Q: Separate column containing some missing values
I have a dataframe with three columns: df.location
with comma-separated longitude-latitude coordinates in string form, df.target
, a target variable with integers between 1 and 5 in currently formatted as floats, and df.null
, a column that's mostly nan but also has a mix of latitude-longitude coordinates and floats between 1 and 5.
Here's an example df:
df = pd.DataFrame(
{'target': {0: nan, 1: nan, 2: nan, 3: nan, 4: nan, 5: 4.0, 6: 5.0, 7: 4.0, 8: 4.0, 9: 4.0},
'location': {0: nan, 1: nan, 2: nan, 3: nan, 4: nan, 5: '41.69230795,-72.26691314', 6: '41.70631764,-70.2868794', 7: '41.70687995,-70.28684036', 8: '41.70598417,-70.28671793', 9: '41.69220757,-70.26687248'},
'null': {0: '41.70477575,-70.28844073', 1: '2', 2: '41.70637091,-70.28704334', 3: '4', 4: '3', 5: nan, 6: nan, 7: nan, 8: nan, 9: nan}
}
)
For every row where there's a non-missing value in df.null
, the values in df.target
and df.location
are missing. (I have no idea how this came about, but I check the raw JSON I read into the Pandas Dataframe, and sure enough this null key pops up frequently when location and target are missing.) Here's a screenshot of a Seaborn heatmap from my Jupyter Notebook to illustrate:
Is it safe to assume some or all of the missing values in df.location
and df.target
are in df.null
? If so, how to do move these values into the appropriate column based on whether they're the lat-lon strings or target floats?
A: Handling with fillna() and str.contains()
Here's my best answer so far — let me know what you think.

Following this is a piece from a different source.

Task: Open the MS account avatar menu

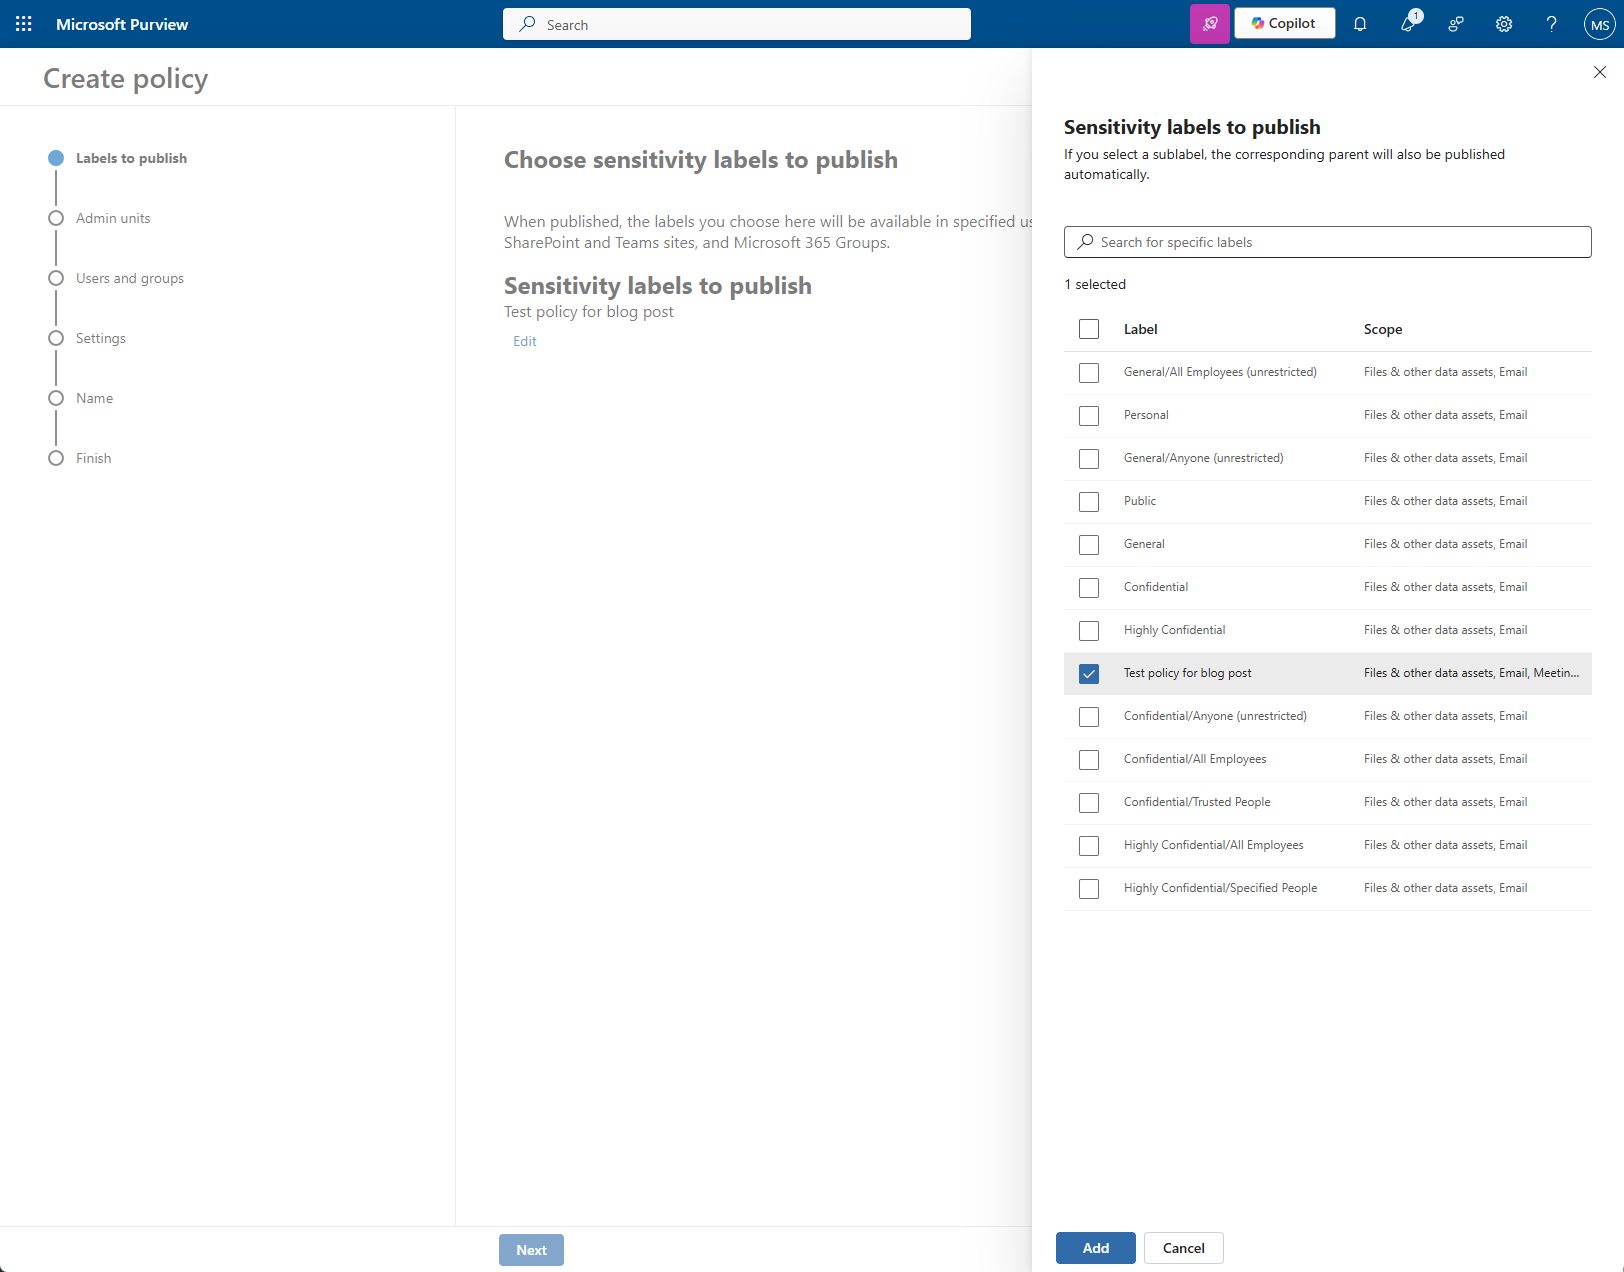Action: click(1598, 24)
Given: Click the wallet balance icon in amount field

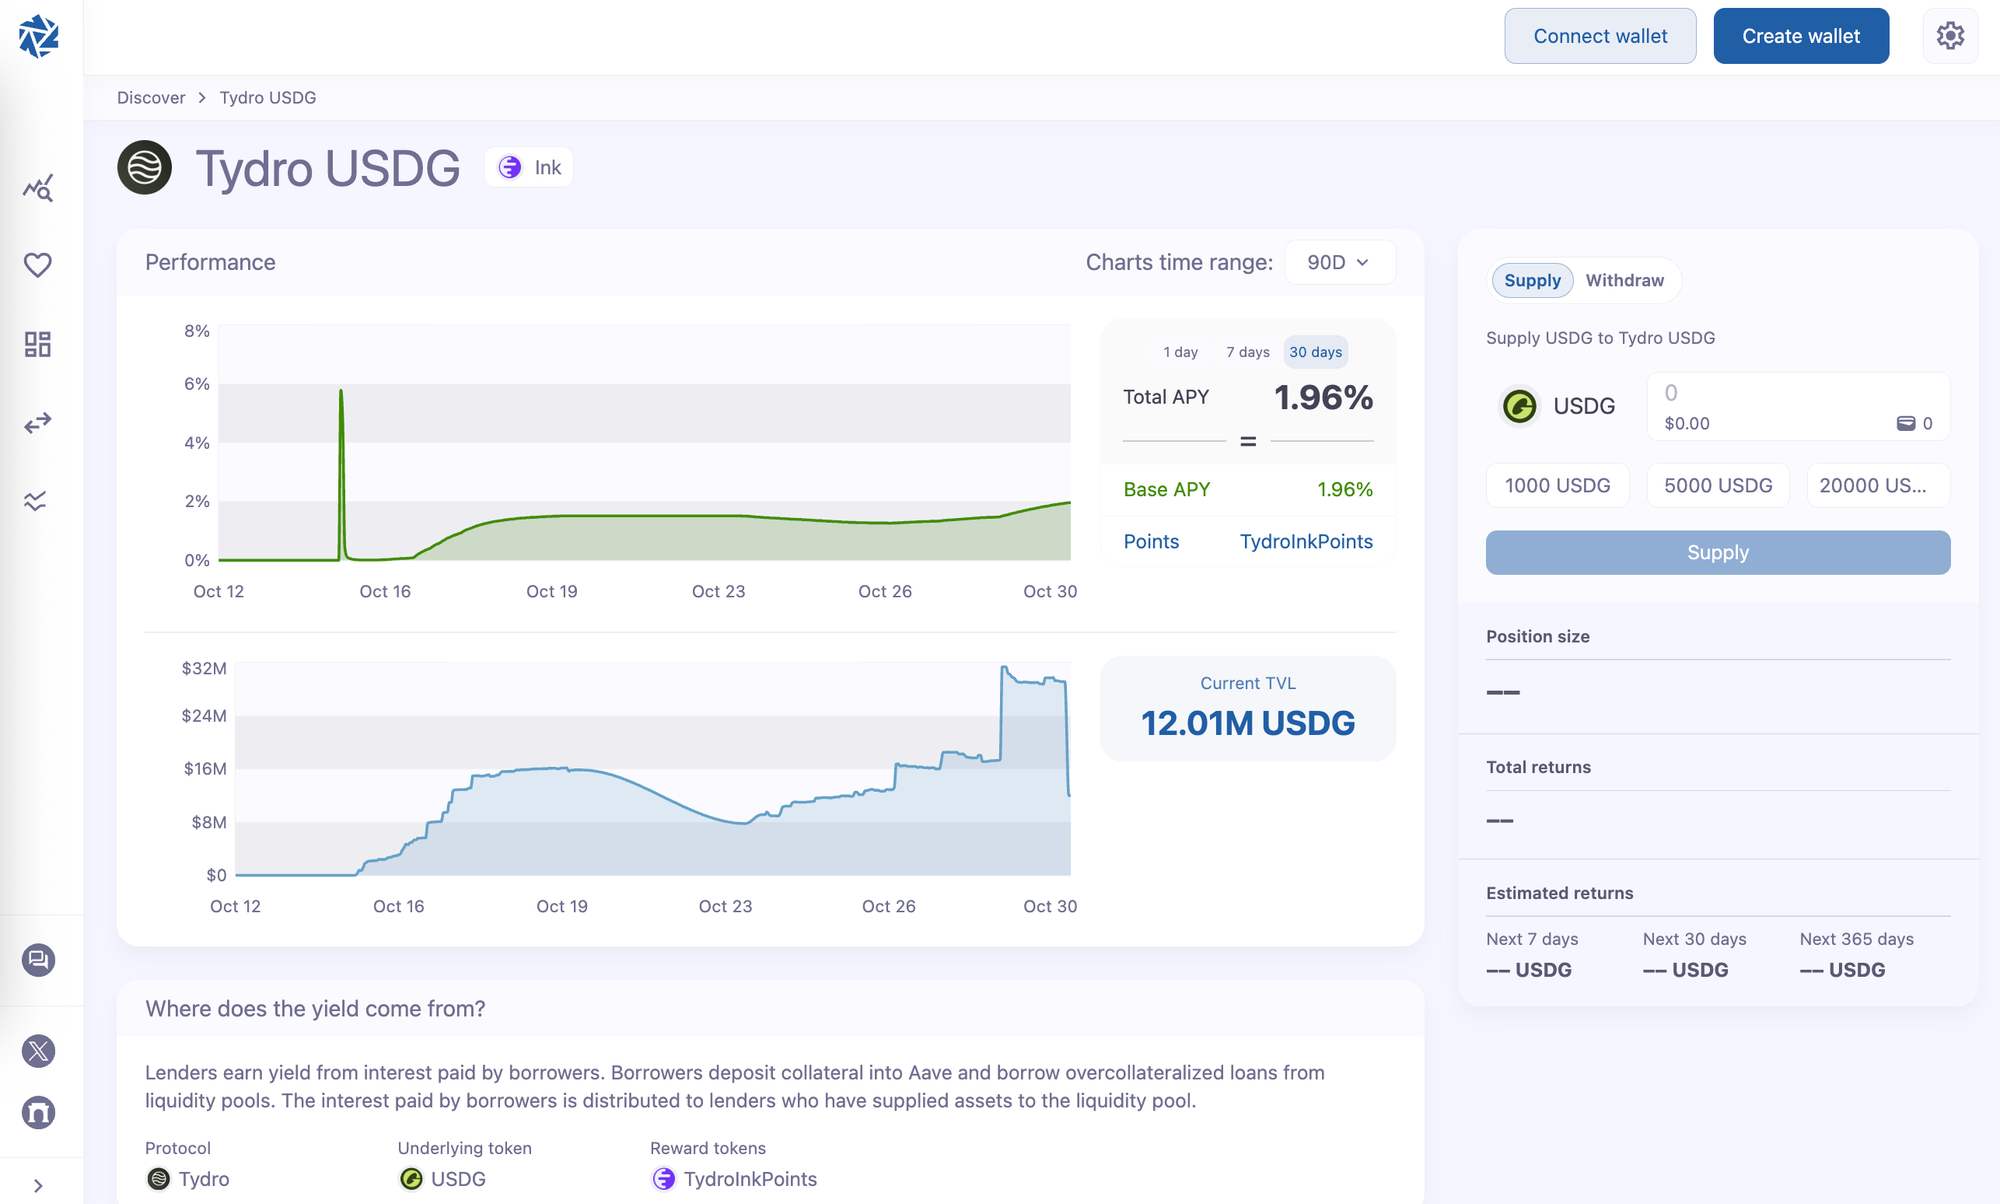Looking at the screenshot, I should tap(1906, 424).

Basically I just used fillna(value=df.null)
to fill all the missing values in df.location
and df.target
:
df.target.fillna(
value=df.null,
inplace=True
)
df.location.fillna(
value=df.null,
inplace=True
)
Then I used regex to boolean filter through df.target
and df.location
and set all the inappropriate values to np.nan
:
# Converting columns to type str so string methods work
df = df.astype(str)
# Using regex to change values that don't belong in column to NaN
regex = '[,]'
df.loc[df.target.str.contains(regex), 'target'] = np.nan
regex = '^\d\.?0?$'
df.loc[df.location.str.contains(regex), 'location'] = np.nan
# Returning `df.level` to float datatype (str is the correct
# datatype for `df.location`
df.target.astype(float)
Is there a better way to do this?
Edit: Changed fillna() cell code so that it works.